Abruzzo. Dopo i grandi palchi e le produzioni sinfoniche, Enrico Melozzi sceglie di invertire la rotta e tornare all’essenziale: le persone, i territori, la trasmissione diretta del sapere. Nasce così un tour inedito che, dal 22 al 25 aprile, attraverserà l’Abruzzo con una serie di incontri dedicati ai più piccoli, tra asili nido, scuole dell’infanzia e primarie.
Otto tappe, distribuite tra Teramo, Pescara, Chieti, Giulianova, Orsogna, Villa Santa Maria e Castelvecchio Subequo, per un percorso che non ha nulla di spettacolare nel senso tradizionale, ma molto nel senso umano. Melozzi incontrerà centinaia di bambini, portando con sé racconti, giochi della tradizione, canti popolari e momenti di condivisione diretta, fuori da ogni schema accademico.
Il progetto nasce da una consapevolezza maturata negli ultimi anni: accanto al pubblico adulto, si è rivelata una presenza forte e inattesa, quella degli anziani e dei bambini. Due estremi della società che, pur essendo i più fragili, restano i più autentici.

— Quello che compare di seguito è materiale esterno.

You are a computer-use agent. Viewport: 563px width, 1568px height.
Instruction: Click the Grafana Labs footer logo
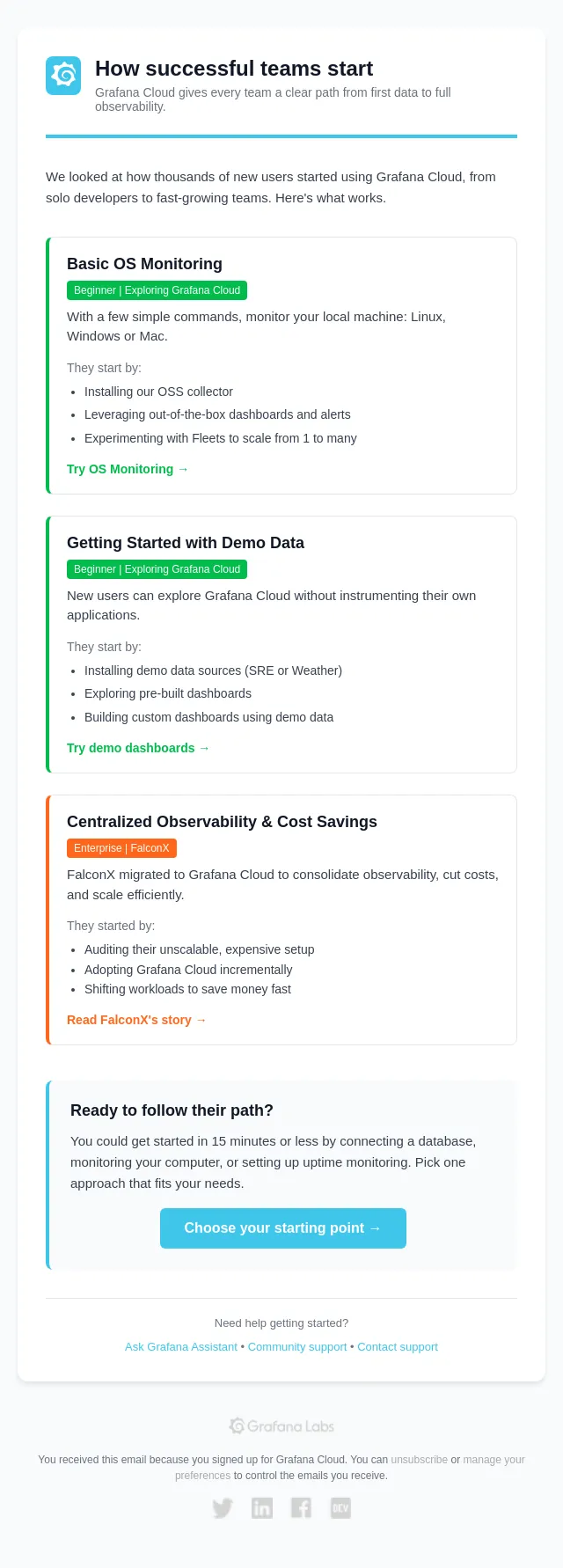point(282,1425)

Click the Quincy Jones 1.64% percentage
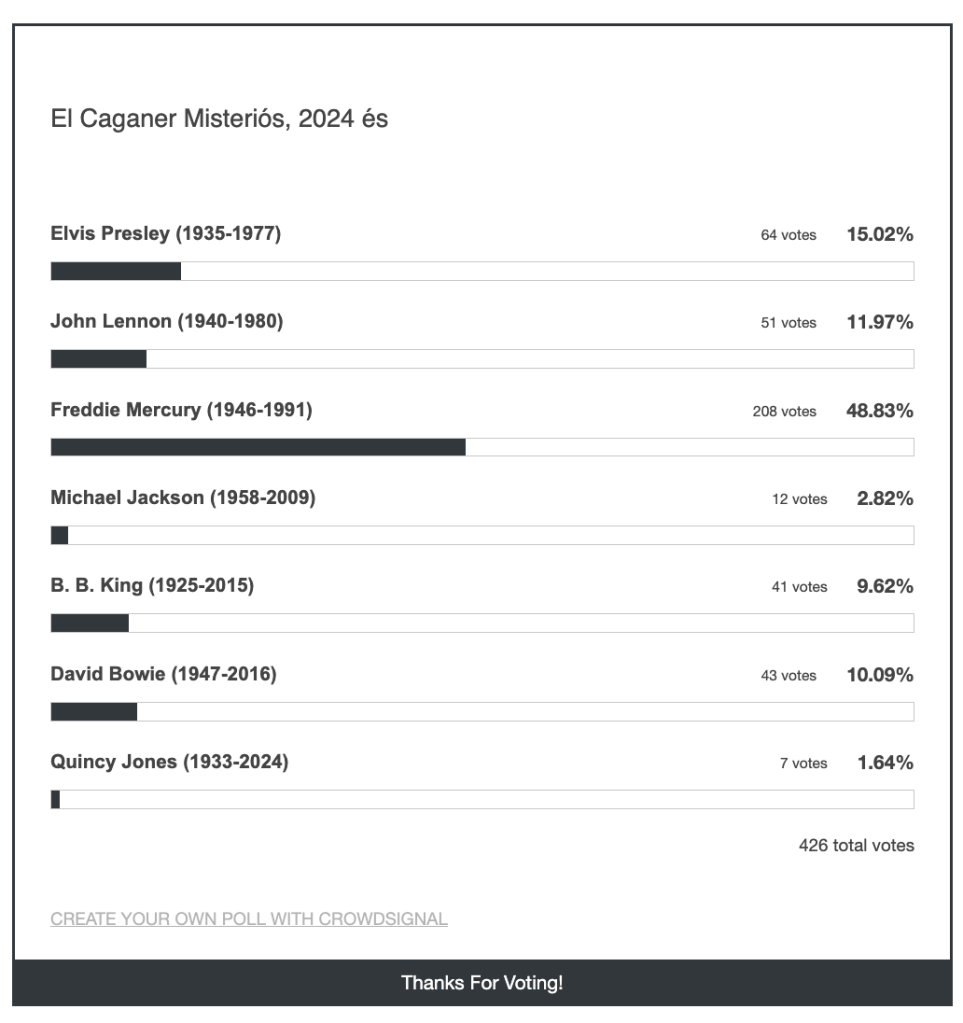pyautogui.click(x=885, y=763)
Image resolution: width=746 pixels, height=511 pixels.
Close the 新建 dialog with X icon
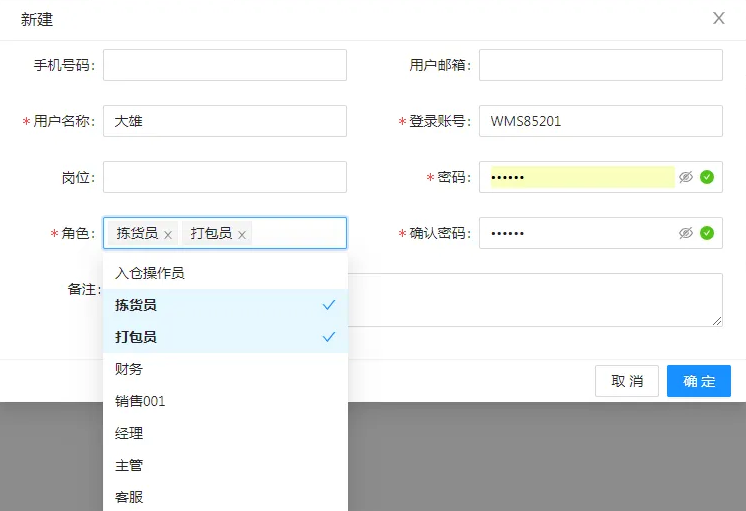719,18
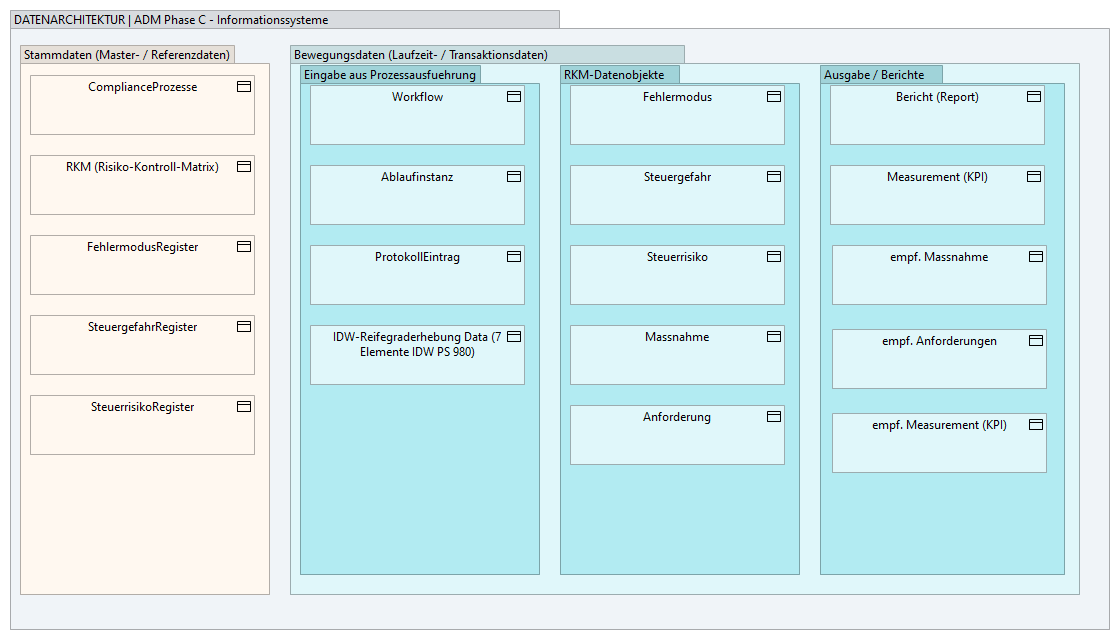Click the Bericht (Report) data object icon

[1034, 96]
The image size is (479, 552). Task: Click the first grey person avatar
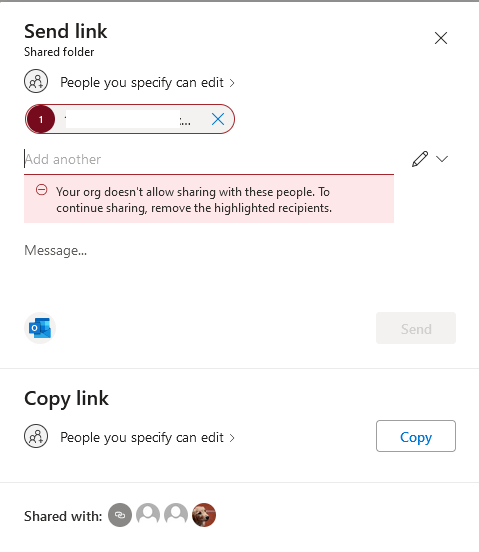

A loro Melozzi decide di dedicare tempo e attenzione, sottraendoli alla marginalità culturale a cui spesso sono relegati.
Le giornate si articoleranno tra momenti musicali, esibizioni degli stessi bambini, ascolto e partecipazione attiva, con un repertorio che attinge alla tradizione abruzzese, da “Vola vola” a “Campagnola bella”, fino a “Marrocche e frusce”, restituendo ai più piccoli un patrimonio orale che rischia di disperdersi .
Tra le tappe principali: il 22 aprile a Teramo, con un incontro all’Auditorium Alessandrini e due sessioni dedicate ai nidi comunali presso il Parco della Scienza; il 23 aprile tra Pescara, Chieti e Giulianova; il 24 aprile tra Orsogna, Villa Santa Maria e Chieti; fino alla chiusura del 25 aprile a Castelvecchio Subequo, con il coinvolgimento di cori scolastici e comunità locali .
Il progetto rappresenta solo il primo passo di una visione più ampia: nei prossimi mesi, Melozzi porterà lo stesso approccio nelle RSA abruzzesi, ribaltando la prospettiva. Se con i bambini l’obiettivo è trasmettere, con gli anziani sarà ascoltare, raccogliere memorie, ricostruire un filo che si sta spezzando.
Alla base, un’idea precisa e radicale: rimettere in contatto generazioni che la società contemporanea ha separato. L’ipotesi, ancora progettuale ma concreta, è quella di creare strutture ibride in cui asili e case di riposo convivano, restituendo agli anziani un ruolo attivo nella formazione e offrendo ai bambini un accesso diretto alla memoria viva del territorio.
Non un’iniziativa simbolica, ma un intervento culturale che rimette al centro il valore della relazione, della continuità e della trasmissione. In un tempo che accelera e dimentica, Melozzi sceglie di fermarsi e ricominciare da lì.